Philosophical considerations

Bioethics

The development of artificial uteri and ectogenesis raises bioethical and legal considerations, and also has important implications for reproductive rights and the abortion debate

Artificial uteri may expand the range of fetal viability, raising questions about the role that fetal viability plays within abortion law. Within severance theory, for example, abortion rights only include the right to remove the fetus, and do not always extend to the termination of the fetus. If transferring the fetus from a woman's womb to an artificial uterus is possible, the choice to terminate a pregnancy in this way could provide an alternative to aborting the fetus.

There are also theoretical concerns that children who develop in an artificial uterus may lack "some essential bond with their mothers that other children have".

Gender equality and LGBT

In the 1970 book The Dialectic of Sex, feminist Shulamith Firestone wrote that differences in biological reproductive roles are a source of gender inequality. Firestone singled out pregnancy and childbirth, making the argument that an artificial womb would free "women from the tyranny of their reproductive biology."
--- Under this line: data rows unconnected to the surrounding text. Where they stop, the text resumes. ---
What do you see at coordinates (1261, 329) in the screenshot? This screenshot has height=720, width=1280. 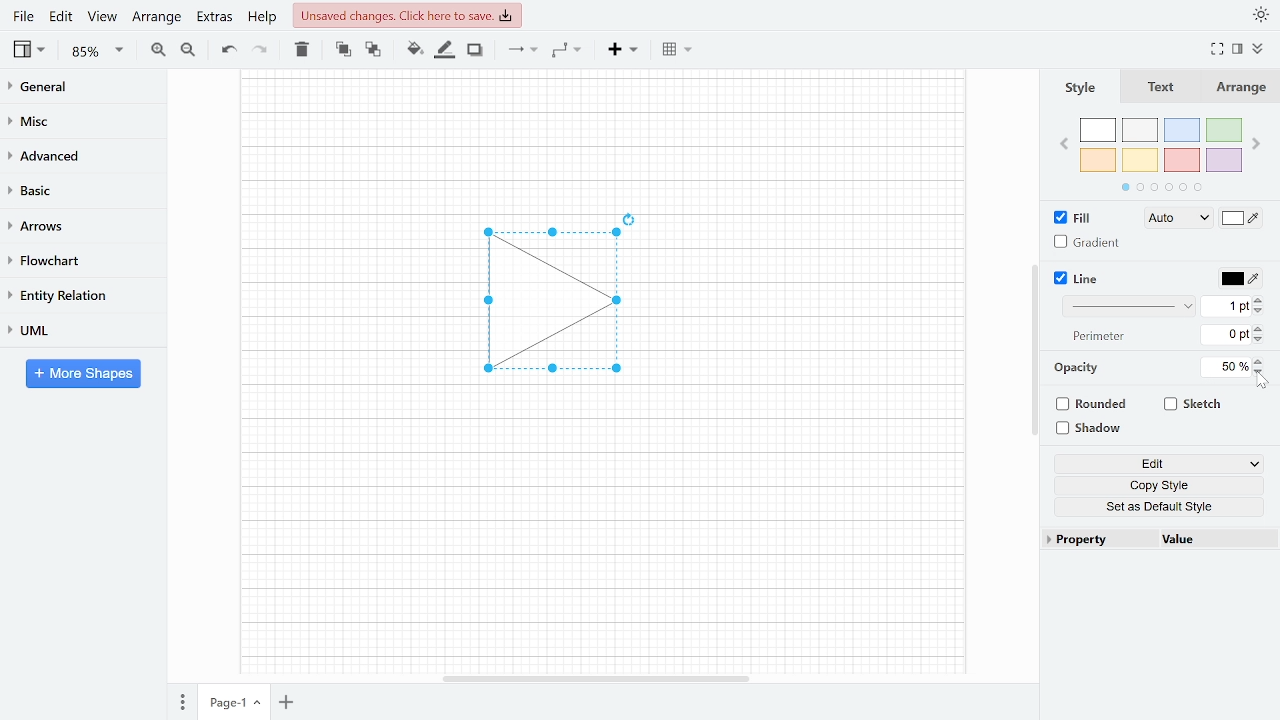 I see `Increase perimeter` at bounding box center [1261, 329]. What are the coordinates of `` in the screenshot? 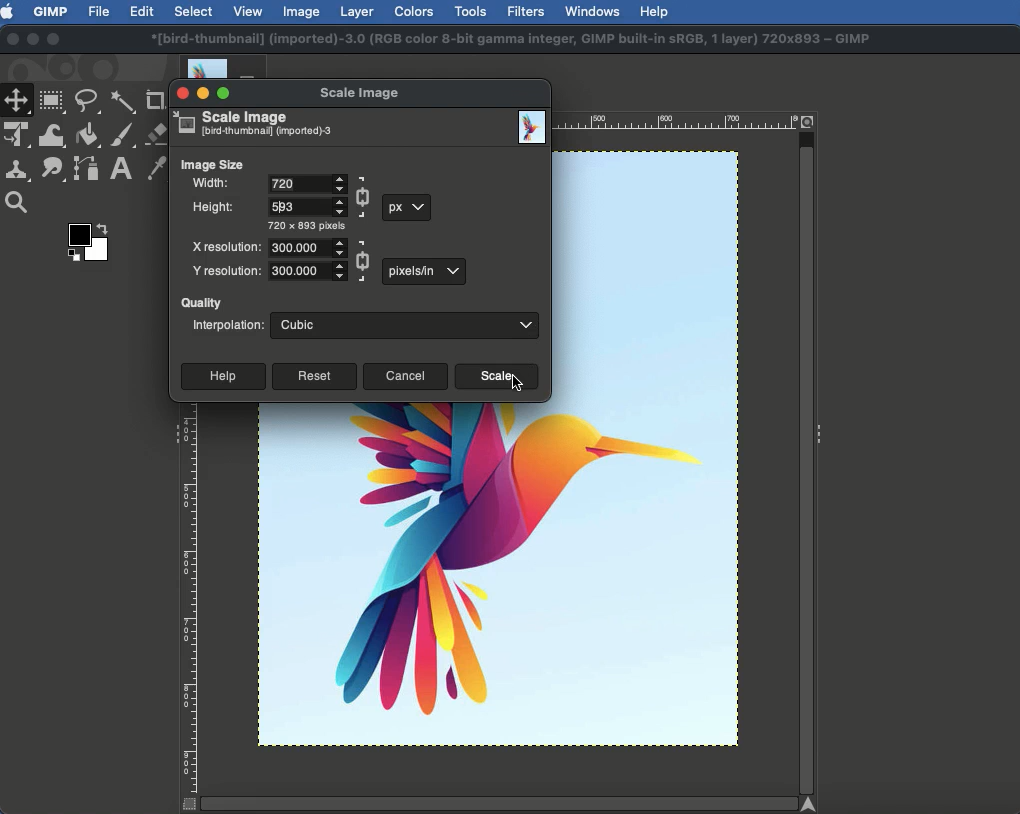 It's located at (306, 184).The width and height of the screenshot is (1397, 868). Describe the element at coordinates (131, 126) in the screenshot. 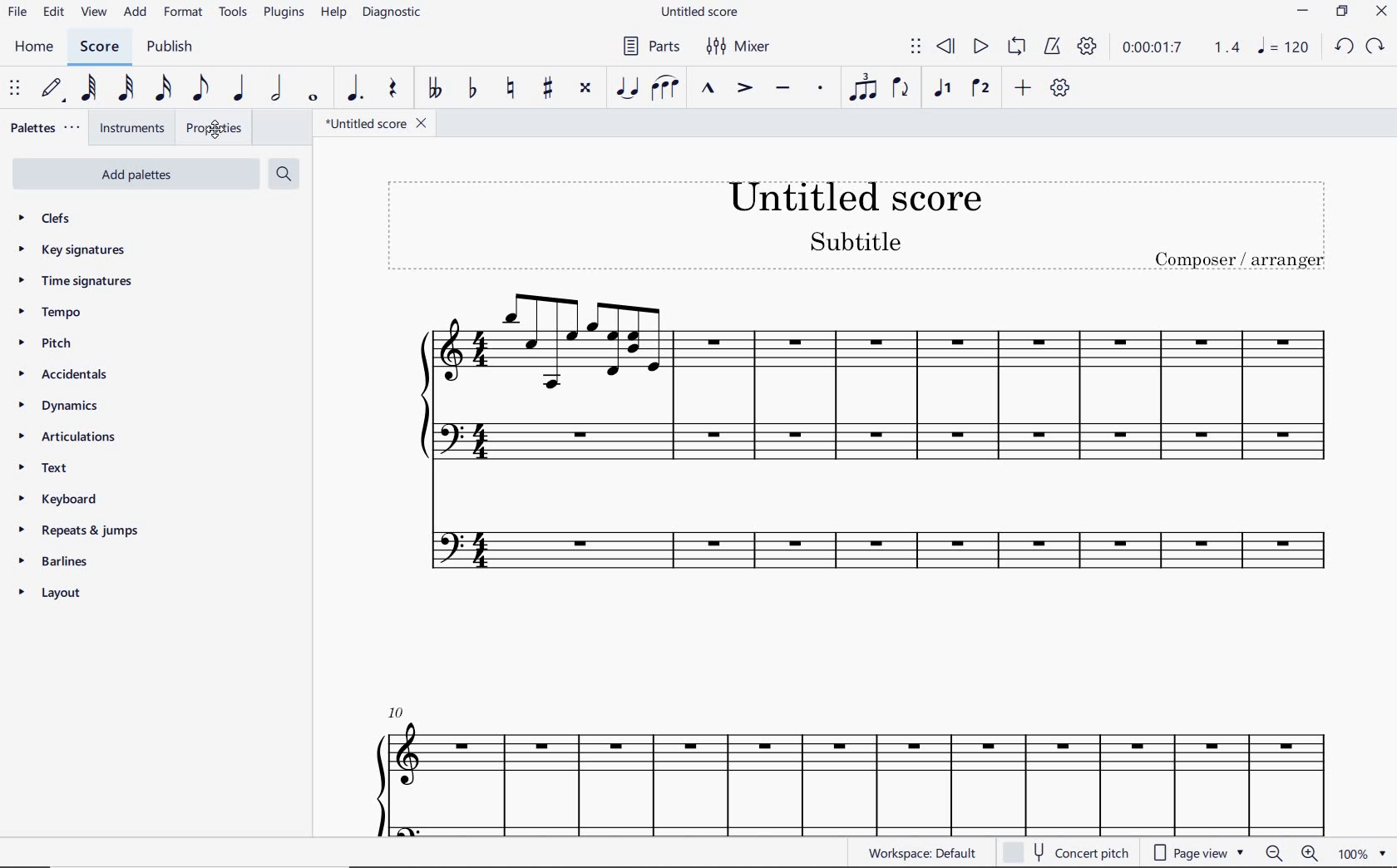

I see `INSTRUMENTS` at that location. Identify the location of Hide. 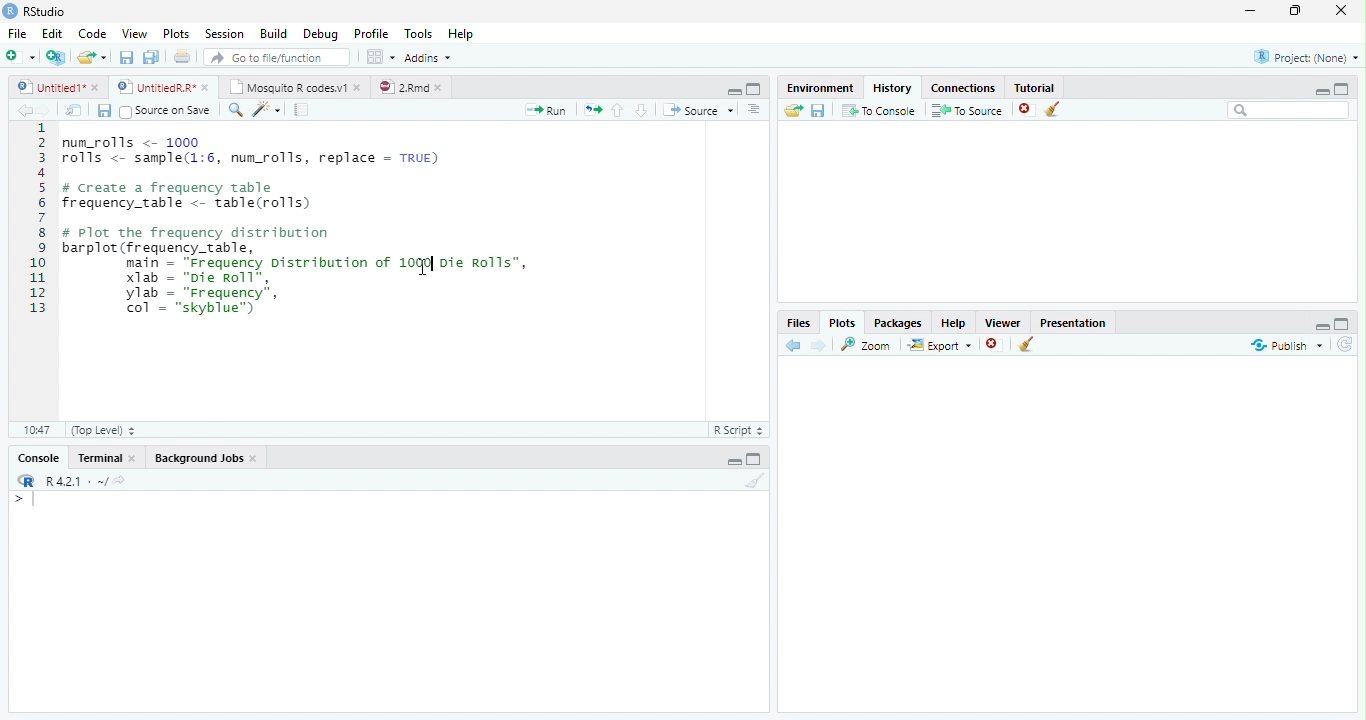
(731, 461).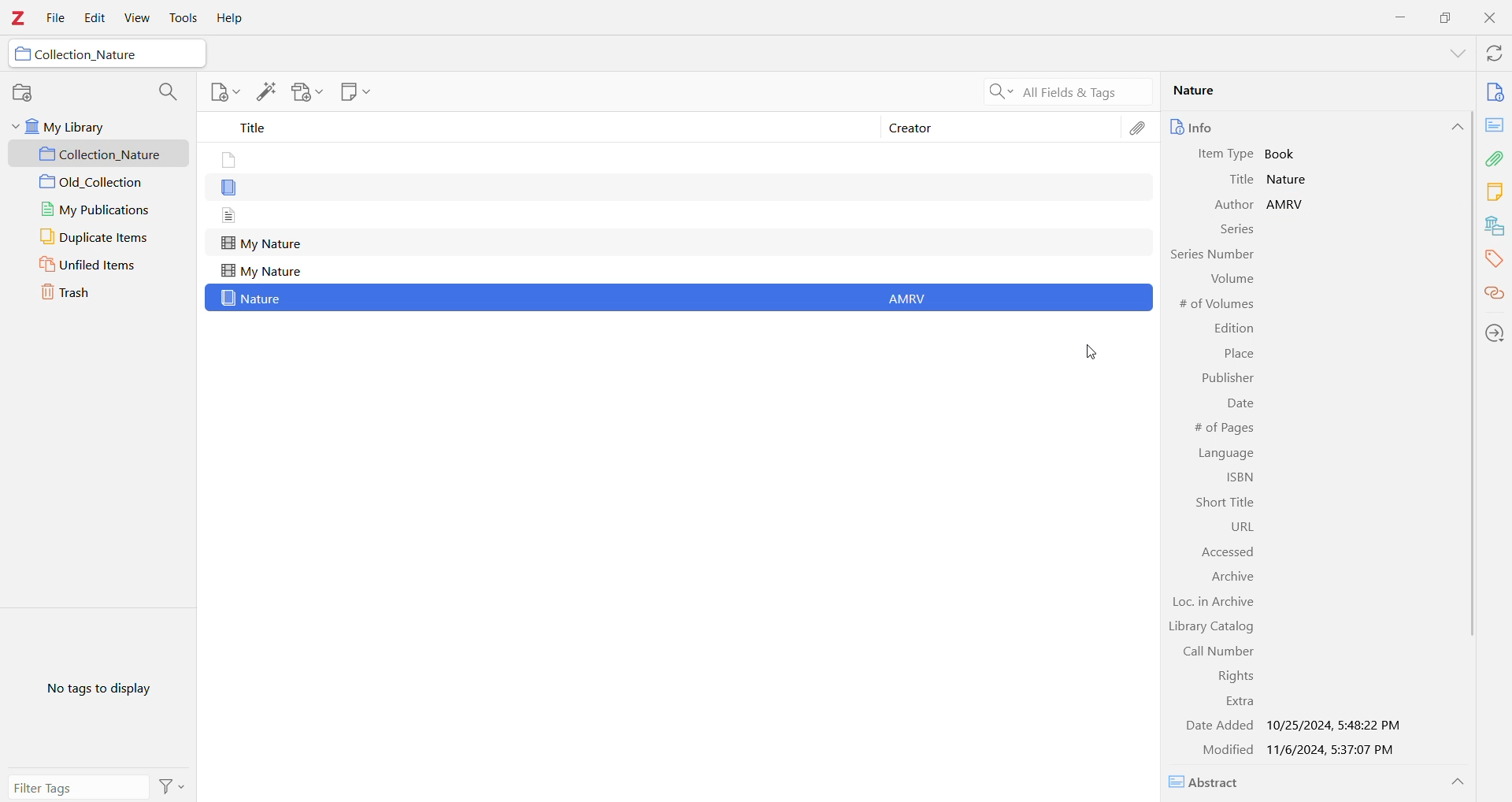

Arathi Prasad argues in her column on The Guardian in her article "How artificial wombs will change our ideas of gender, family and equality" that "It will [...] give men an essential tool to have a child entirely without a woman, should they choose. It will ask us to question concepts of gender and parenthood." She furthermore argues for the benefits for same-sex couples: "It might also mean that the divide between mother and father can be dispensed with: a womb outside a woman’s body would serve women, trans women and male same-sex couples equally without prejudice."